January 31, 2026

What Bespoke Shoes Can Teach Us About AI

I have always had a weakness for leather shoes and well tailored clothes.

Not in a loud or logo driven way, but in the quiet details. The weight of good leather. The way a shoe creases after a few wears. The balance between structure and softness in something made to last. There is a particular satisfaction that comes from owning things that were clearly made with care by someone who knew exactly what they were doing.

Recently, I bought a new pair of leather shoes. Nothing experimental. Nothing trendy. Just beautifully made. As I held them, what caught me was not the brand or the price, but the craftsmanship. The stitching. The finish. The restraint. It was obvious that this was not the result of a template being filled in. Someone had made deliberate choices about what mattered and what did not.

That moment stayed with me longer than I expected.

At the same time, I had been wrestling with a very different kind of craftsmanship at work. AI generated code. Lots of it. Code that technically worked, but felt heavy. Verbose. Over engineered. Code that solved the problem, but did not respect it.

Standing there with those shoes in my hands, the connection became hard to ignore.

We already understand this dynamic in the physical world. Handmade shoes, bespoke suits, and hand sewn garments continue to command a premium even when cheaper alternatives are everywhere. This is not nostalgia and it is not anti automation. Factories are remarkable. They deliver scale, consistency, and access. But factories optimise for volume.
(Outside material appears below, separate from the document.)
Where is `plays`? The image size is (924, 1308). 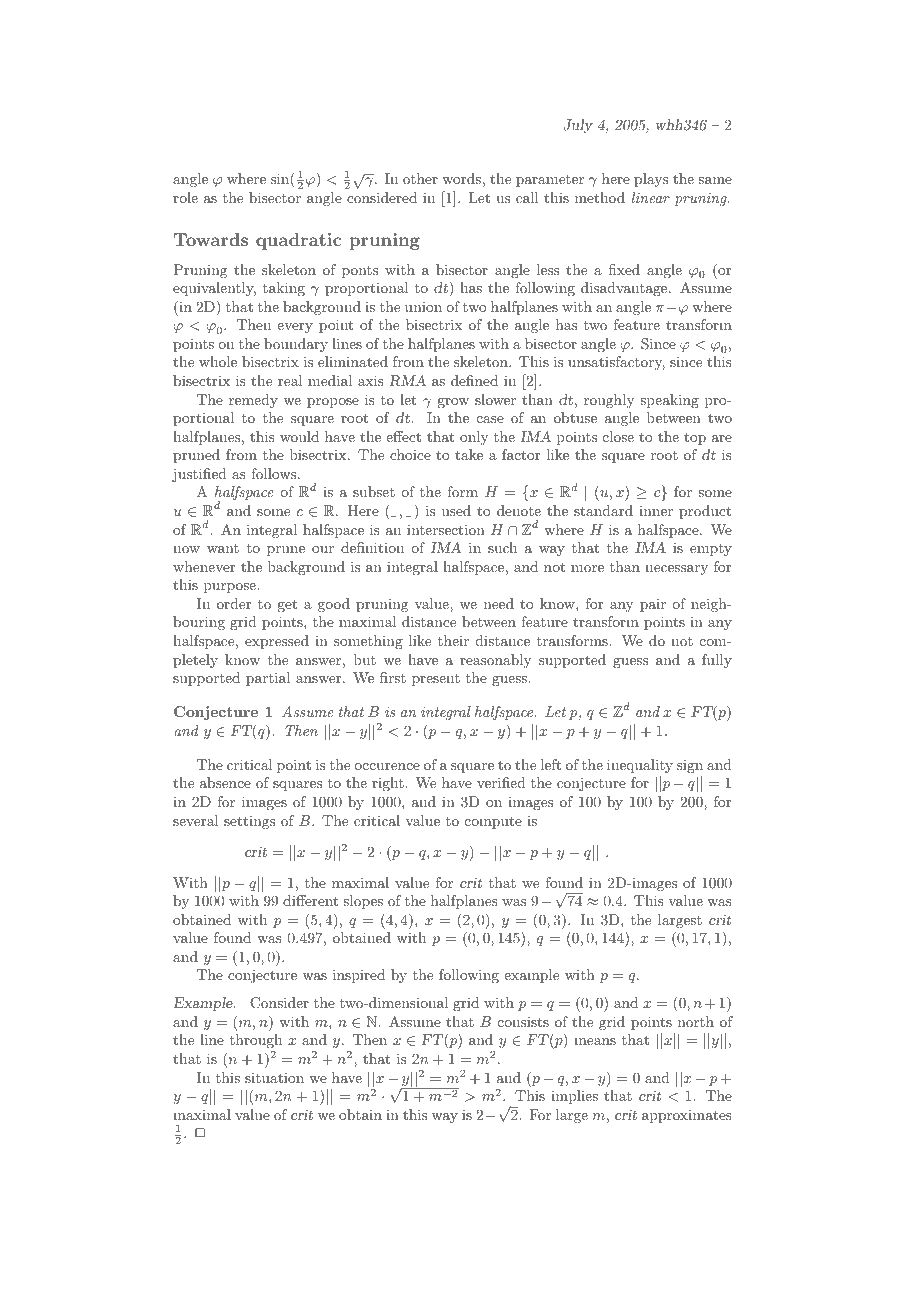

Craft optimises for judgment.

AI today behaves much more like a factory than a craftsman.

It is extraordinarily good at producing output at scale. Text. Code. Ideas. Structures. It does not get tired. It does not hesitate. But it also does not possess taste. It does not know when something is sufficient. It does not feel the weight of unnecessary complexity.

This is where I see teams getting into trouble.

I have walked into codebases where AI has clearly done most of the writing. Everything works, but the system feels bloated. Endless layers. Excessive abstraction. Functions that say too much and mean too little. The code reads like a transcript of every possible thought rather than a set of intentional decisions.

The problem is not that AI wrote the code. The problem is that no one edited it meticulously.

In craftsmanship, removal is as important as creation. A good tailor does not just add fabric. They cut it away. A good shoemaker knows when a stitch is unnecessary. The value comes from deciding what should not exist.

That is the responsibility of the software engineer.

AI should not be asked to decide what you want. It should be asked to help you execute what you already understand. When you know the shape of the system you are building, AI can accelerate you. When you do not, it will happily generate something generic, verbose, and forgettable.

The highest leverage engineers are not those who produce the most code. They are the ones who enforce taste. They shape systems through constraint. They protect clarity. They treat software less like raw output and more like a finished object that someone else must live with.

Just as bespoke shoes coexist with factory sneakers, carefully crafted software will continue to matter in a world full of generated output. Abundance does not remove the premium on quality. It makes it more visible.

Engineers who work with care and precision will always command a premium.